WRITTEN EXERCISE: Repeat the lines below exactly as they stand, from the first to the last.

# STORED RECORDS start

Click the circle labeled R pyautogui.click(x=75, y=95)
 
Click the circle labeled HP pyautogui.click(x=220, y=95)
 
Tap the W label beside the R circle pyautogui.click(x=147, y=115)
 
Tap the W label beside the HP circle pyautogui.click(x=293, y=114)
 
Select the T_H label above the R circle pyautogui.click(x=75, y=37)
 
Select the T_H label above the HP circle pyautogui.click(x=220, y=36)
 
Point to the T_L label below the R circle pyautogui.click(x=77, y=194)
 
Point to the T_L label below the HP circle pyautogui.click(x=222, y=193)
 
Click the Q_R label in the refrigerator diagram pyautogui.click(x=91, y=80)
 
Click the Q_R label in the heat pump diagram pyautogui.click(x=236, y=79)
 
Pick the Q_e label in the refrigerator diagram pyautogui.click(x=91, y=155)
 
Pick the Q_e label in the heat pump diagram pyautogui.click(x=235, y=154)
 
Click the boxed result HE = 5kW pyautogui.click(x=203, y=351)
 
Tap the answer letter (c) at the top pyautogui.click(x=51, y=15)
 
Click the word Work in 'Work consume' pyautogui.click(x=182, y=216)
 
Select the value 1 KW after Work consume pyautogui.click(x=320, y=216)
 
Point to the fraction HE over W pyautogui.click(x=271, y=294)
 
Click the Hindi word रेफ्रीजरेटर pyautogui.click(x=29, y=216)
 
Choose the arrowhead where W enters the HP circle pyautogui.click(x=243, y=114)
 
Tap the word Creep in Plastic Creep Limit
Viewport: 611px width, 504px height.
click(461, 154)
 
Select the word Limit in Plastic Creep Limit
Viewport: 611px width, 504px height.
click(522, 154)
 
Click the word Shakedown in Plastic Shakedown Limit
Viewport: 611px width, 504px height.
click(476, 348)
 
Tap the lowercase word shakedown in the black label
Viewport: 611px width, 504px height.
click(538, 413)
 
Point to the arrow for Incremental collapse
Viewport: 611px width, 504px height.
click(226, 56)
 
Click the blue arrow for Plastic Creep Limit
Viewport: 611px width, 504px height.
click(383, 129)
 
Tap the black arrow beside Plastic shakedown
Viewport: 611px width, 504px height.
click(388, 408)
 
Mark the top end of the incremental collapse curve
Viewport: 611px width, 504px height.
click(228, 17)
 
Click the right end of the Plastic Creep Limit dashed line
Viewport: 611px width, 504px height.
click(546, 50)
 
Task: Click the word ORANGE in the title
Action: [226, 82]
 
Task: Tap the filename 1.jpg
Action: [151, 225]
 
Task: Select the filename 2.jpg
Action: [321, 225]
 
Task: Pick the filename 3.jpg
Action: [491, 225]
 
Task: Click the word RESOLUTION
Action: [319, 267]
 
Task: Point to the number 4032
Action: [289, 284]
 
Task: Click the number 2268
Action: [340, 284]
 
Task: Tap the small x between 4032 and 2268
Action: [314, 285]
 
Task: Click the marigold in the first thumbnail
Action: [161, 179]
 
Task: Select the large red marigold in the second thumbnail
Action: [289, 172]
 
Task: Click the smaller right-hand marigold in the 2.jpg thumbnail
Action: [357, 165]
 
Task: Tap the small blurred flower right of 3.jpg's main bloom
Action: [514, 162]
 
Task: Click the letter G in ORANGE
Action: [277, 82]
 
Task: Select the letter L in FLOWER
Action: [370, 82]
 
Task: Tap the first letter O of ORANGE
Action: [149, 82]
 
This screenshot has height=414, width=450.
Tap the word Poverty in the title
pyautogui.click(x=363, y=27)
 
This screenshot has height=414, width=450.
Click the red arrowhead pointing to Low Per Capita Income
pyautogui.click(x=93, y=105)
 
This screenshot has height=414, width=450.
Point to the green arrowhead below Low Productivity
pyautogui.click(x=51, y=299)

# STORED RECORDS end

REPLY TO THE TASK:
Click the circle labeled R pyautogui.click(x=75, y=95)
 
Click the circle labeled HP pyautogui.click(x=220, y=95)
 
Tap the W label beside the R circle pyautogui.click(x=147, y=115)
 
Tap the W label beside the HP circle pyautogui.click(x=293, y=114)
 
Select the T_H label above the R circle pyautogui.click(x=75, y=37)
 
Select the T_H label above the HP circle pyautogui.click(x=220, y=36)
 
Point to the T_L label below the R circle pyautogui.click(x=77, y=194)
 
Point to the T_L label below the HP circle pyautogui.click(x=222, y=193)
 
Click the Q_R label in the refrigerator diagram pyautogui.click(x=91, y=80)
 
Click the Q_R label in the heat pump diagram pyautogui.click(x=236, y=79)
 
Pick the Q_e label in the refrigerator diagram pyautogui.click(x=91, y=155)
 
Pick the Q_e label in the heat pump diagram pyautogui.click(x=235, y=154)
 
Click the boxed result HE = 5kW pyautogui.click(x=203, y=351)
 
Tap the answer letter (c) at the top pyautogui.click(x=51, y=15)
 
Click the word Work in 'Work consume' pyautogui.click(x=182, y=216)
 
Select the value 1 KW after Work consume pyautogui.click(x=320, y=216)
 
Point to the fraction HE over W pyautogui.click(x=271, y=294)
 
Click the Hindi word रेफ्रीजरेटर pyautogui.click(x=29, y=216)
 
Choose the arrowhead where W enters the HP circle pyautogui.click(x=243, y=114)
 
Tap the word Creep in Plastic Creep Limit
Viewport: 611px width, 504px height.
click(461, 154)
 
Select the word Limit in Plastic Creep Limit
Viewport: 611px width, 504px height.
click(522, 154)
 
Click the word Shakedown in Plastic Shakedown Limit
Viewport: 611px width, 504px height.
click(476, 348)
 
Tap the lowercase word shakedown in the black label
Viewport: 611px width, 504px height.
click(538, 413)
 
Point to the arrow for Incremental collapse
Viewport: 611px width, 504px height.
click(226, 56)
 
Click the blue arrow for Plastic Creep Limit
Viewport: 611px width, 504px height.
click(383, 129)
 
Tap the black arrow beside Plastic shakedown
Viewport: 611px width, 504px height.
click(388, 408)
 
Mark the top end of the incremental collapse curve
Viewport: 611px width, 504px height.
click(228, 17)
 
Click the right end of the Plastic Creep Limit dashed line
Viewport: 611px width, 504px height.
click(546, 50)
 
Task: Click the word ORANGE in the title
Action: [226, 82]
 
Task: Tap the filename 1.jpg
Action: [151, 225]
 
Task: Select the filename 2.jpg
Action: [321, 225]
 
Task: Pick the filename 3.jpg
Action: [491, 225]
 
Task: Click the word RESOLUTION
Action: [319, 267]
 
Task: Point to the number 4032
Action: [289, 284]
 
Task: Click the number 2268
Action: [340, 284]
 
Task: Tap the small x between 4032 and 2268
Action: [314, 285]
 
Task: Click the marigold in the first thumbnail
Action: [161, 179]
 
Task: Select the large red marigold in the second thumbnail
Action: [289, 172]
 
Task: Click the smaller right-hand marigold in the 2.jpg thumbnail
Action: [357, 165]
 
Task: Tap the small blurred flower right of 3.jpg's main bloom
Action: [514, 162]
 
Task: Click the letter G in ORANGE
Action: [277, 82]
 
Task: Select the letter L in FLOWER
Action: [370, 82]
 
Task: Tap the first letter O of ORANGE
Action: [149, 82]
 
This screenshot has height=414, width=450.
Tap the word Poverty in the title
pyautogui.click(x=363, y=27)
 
This screenshot has height=414, width=450.
Click the red arrowhead pointing to Low Per Capita Income
pyautogui.click(x=93, y=105)
 
This screenshot has height=414, width=450.
Point to the green arrowhead below Low Productivity
pyautogui.click(x=51, y=299)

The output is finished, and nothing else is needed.